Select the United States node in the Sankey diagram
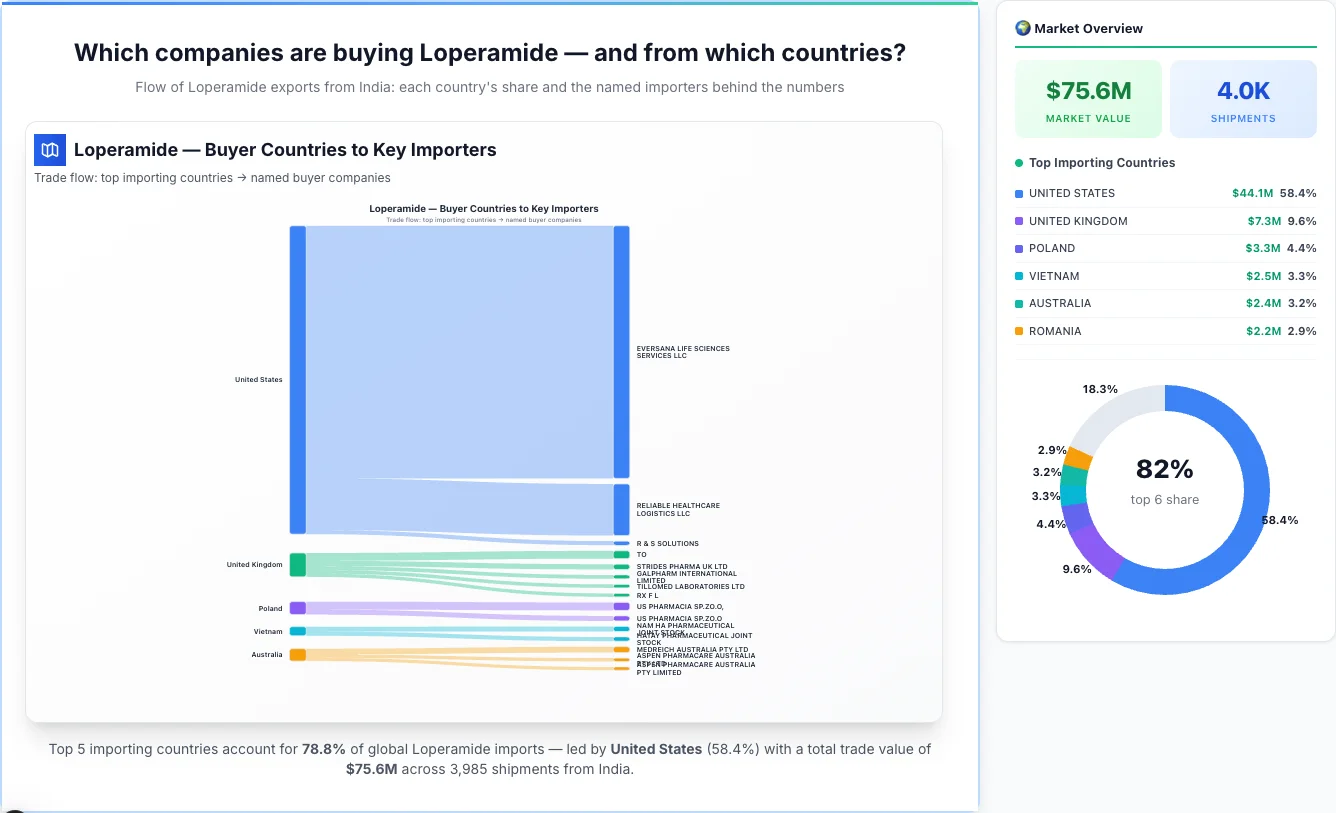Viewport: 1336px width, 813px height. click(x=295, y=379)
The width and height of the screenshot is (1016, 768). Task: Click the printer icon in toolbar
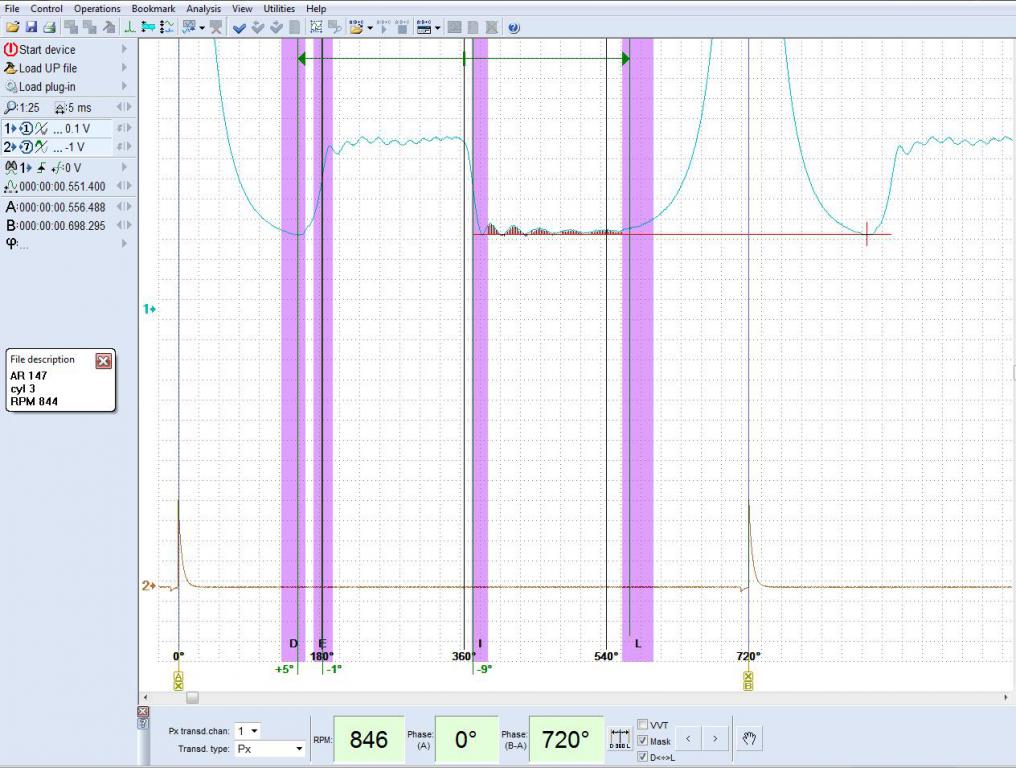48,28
§ §
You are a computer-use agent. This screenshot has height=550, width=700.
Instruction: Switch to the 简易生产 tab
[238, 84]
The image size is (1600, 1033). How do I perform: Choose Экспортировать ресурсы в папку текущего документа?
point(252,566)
§ §
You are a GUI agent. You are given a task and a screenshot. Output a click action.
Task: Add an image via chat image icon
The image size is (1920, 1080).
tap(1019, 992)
§ §
- _Brief_: Could you put the records from the line with "You are a GUI" up to and including the line with "tap(1019, 992)" into a two-column CSV headed request and answer, one row per record, with each value in a single quoted field and its line breaks turned into spaces?

- _Task answer_:
request,answer
"You are a GUI agent. You are given a task and a screenshot. Output a click action. Task: Add an image via chat image icon The image size is (1920, 1080).","tap(1019, 992)"